» **Supplied entries**:
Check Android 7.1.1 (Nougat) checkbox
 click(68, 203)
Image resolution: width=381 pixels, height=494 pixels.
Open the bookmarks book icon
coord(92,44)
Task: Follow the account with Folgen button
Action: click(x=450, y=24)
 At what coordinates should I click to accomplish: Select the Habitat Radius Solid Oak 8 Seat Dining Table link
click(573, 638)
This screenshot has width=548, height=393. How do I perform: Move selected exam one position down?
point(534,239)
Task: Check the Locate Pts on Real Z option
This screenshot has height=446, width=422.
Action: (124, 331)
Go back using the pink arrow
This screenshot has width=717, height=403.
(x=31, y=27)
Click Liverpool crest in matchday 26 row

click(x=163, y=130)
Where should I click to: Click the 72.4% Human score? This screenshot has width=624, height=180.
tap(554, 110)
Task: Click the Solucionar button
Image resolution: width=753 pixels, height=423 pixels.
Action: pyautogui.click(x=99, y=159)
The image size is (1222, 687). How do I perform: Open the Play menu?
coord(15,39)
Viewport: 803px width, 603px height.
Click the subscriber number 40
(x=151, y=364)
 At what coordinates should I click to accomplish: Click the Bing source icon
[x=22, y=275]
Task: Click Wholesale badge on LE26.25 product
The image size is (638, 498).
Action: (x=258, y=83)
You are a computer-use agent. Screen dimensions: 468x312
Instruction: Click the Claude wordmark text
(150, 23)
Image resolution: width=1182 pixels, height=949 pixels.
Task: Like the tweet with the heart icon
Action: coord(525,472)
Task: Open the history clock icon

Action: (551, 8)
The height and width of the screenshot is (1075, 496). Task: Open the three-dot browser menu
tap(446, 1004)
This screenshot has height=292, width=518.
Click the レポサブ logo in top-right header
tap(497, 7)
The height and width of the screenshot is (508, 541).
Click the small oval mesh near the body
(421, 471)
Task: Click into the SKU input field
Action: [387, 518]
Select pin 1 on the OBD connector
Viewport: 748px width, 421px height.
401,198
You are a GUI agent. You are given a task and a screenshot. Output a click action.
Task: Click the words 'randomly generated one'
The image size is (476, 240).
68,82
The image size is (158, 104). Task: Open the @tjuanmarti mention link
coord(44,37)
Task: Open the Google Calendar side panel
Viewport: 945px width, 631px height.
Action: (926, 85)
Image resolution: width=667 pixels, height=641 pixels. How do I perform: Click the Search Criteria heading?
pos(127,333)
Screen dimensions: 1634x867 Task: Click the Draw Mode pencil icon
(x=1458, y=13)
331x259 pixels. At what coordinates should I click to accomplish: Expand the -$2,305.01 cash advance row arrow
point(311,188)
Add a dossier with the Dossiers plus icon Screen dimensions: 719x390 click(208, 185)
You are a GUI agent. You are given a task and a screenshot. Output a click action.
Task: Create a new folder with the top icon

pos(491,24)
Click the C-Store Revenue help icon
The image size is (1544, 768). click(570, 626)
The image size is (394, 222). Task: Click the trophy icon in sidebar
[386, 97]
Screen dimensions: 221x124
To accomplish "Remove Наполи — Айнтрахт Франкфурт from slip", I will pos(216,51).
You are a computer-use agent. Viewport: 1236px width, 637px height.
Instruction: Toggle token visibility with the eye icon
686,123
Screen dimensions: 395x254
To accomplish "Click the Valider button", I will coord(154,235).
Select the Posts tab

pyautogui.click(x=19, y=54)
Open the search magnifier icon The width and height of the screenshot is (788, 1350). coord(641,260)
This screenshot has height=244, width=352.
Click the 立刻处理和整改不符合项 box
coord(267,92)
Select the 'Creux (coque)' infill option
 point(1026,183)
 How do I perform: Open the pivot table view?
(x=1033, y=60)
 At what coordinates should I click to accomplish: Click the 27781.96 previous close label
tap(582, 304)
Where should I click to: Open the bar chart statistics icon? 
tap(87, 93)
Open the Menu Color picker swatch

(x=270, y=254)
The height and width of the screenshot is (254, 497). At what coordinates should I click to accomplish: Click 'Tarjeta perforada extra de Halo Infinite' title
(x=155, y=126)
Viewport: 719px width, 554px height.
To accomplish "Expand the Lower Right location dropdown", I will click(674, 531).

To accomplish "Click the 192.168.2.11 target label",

» **Your goal**:
What the exercise needs is every record again, word for word.

» **Response box**:
Check Android 7.1.1 (Nougat) checkbox
 click(68, 203)
Image resolution: width=381 pixels, height=494 pixels.
Open the bookmarks book icon
coord(92,44)
Task: Follow the account with Folgen button
Action: click(x=450, y=24)
 At what coordinates should I click to accomplish: Select the Habitat Radius Solid Oak 8 Seat Dining Table link
click(573, 638)
This screenshot has width=548, height=393. How do I perform: Move selected exam one position down?
point(534,239)
Task: Check the Locate Pts on Real Z option
This screenshot has height=446, width=422.
Action: (124, 331)
Go back using the pink arrow
This screenshot has width=717, height=403.
(x=31, y=27)
Click Liverpool crest in matchday 26 row

click(x=163, y=130)
Where should I click to: Click the 72.4% Human score? This screenshot has width=624, height=180.
tap(554, 110)
Task: Click the Solucionar button
Image resolution: width=753 pixels, height=423 pixels.
Action: pyautogui.click(x=99, y=159)
The image size is (1222, 687). How do I perform: Open the Play menu?
coord(15,39)
Viewport: 803px width, 603px height.
Click the subscriber number 40
(x=151, y=364)
 At what coordinates should I click to accomplish: Click the Bing source icon
[x=22, y=275]
Task: Click Wholesale badge on LE26.25 product
The image size is (638, 498).
Action: (x=258, y=83)
You are a computer-use agent. Screen dimensions: 468x312
Instruction: Click the Claude wordmark text
(150, 23)
Image resolution: width=1182 pixels, height=949 pixels.
Task: Like the tweet with the heart icon
Action: coord(525,472)
Task: Open the history clock icon

Action: (551, 8)
The height and width of the screenshot is (1075, 496). Task: Open the three-dot browser menu
tap(446, 1004)
This screenshot has height=292, width=518.
Click the レポサブ logo in top-right header
tap(497, 7)
The height and width of the screenshot is (508, 541).
Click the small oval mesh near the body
(421, 471)
Task: Click into the SKU input field
Action: [387, 518]
Select pin 1 on the OBD connector
Viewport: 748px width, 421px height.
401,198
You are a GUI agent. You are given a task and a screenshot. Output a click action.
Task: Click the words 'randomly generated one'
The image size is (476, 240).
68,82
The image size is (158, 104). Task: Open the @tjuanmarti mention link
coord(44,37)
Task: Open the Google Calendar side panel
Viewport: 945px width, 631px height.
Action: (926, 85)
Image resolution: width=667 pixels, height=641 pixels. How do I perform: Click the Search Criteria heading?
pos(127,333)
Screen dimensions: 1634x867 Task: Click the Draw Mode pencil icon
(x=1458, y=13)
331x259 pixels. At what coordinates should I click to accomplish: Expand the -$2,305.01 cash advance row arrow
point(311,188)
Add a dossier with the Dossiers plus icon Screen dimensions: 719x390 click(208, 185)
You are a GUI agent. You are given a task and a screenshot. Output a click action.
Task: Create a new folder with the top icon

pos(491,24)
Click the C-Store Revenue help icon
The image size is (1544, 768). click(570, 626)
The image size is (394, 222). Task: Click the trophy icon in sidebar
[386, 97]
Screen dimensions: 221x124
To accomplish "Remove Наполи — Айнтрахт Франкфурт from slip", I will pos(216,51).
You are a computer-use agent. Viewport: 1236px width, 637px height.
Instruction: Toggle token visibility with the eye icon
686,123
Screen dimensions: 395x254
To accomplish "Click the Valider button", I will coord(154,235).
Select the Posts tab

pyautogui.click(x=19, y=54)
Open the search magnifier icon The width and height of the screenshot is (788, 1350). coord(641,260)
This screenshot has height=244, width=352.
Click the 立刻处理和整改不符合项 box
coord(267,92)
Select the 'Creux (coque)' infill option
 point(1026,183)
 How do I perform: Open the pivot table view?
(x=1033, y=60)
 At what coordinates should I click to accomplish: Click the 27781.96 previous close label
tap(582, 304)
Where should I click to: Open the bar chart statistics icon? 
tap(87, 93)
Open the Menu Color picker swatch

(x=270, y=254)
The height and width of the screenshot is (254, 497). At what coordinates should I click to accomplish: Click 'Tarjeta perforada extra de Halo Infinite' title
(x=155, y=126)
Viewport: 719px width, 554px height.
To accomplish "Expand the Lower Right location dropdown", I will click(674, 531).

To accomplish "Click the 192.168.2.11 target label",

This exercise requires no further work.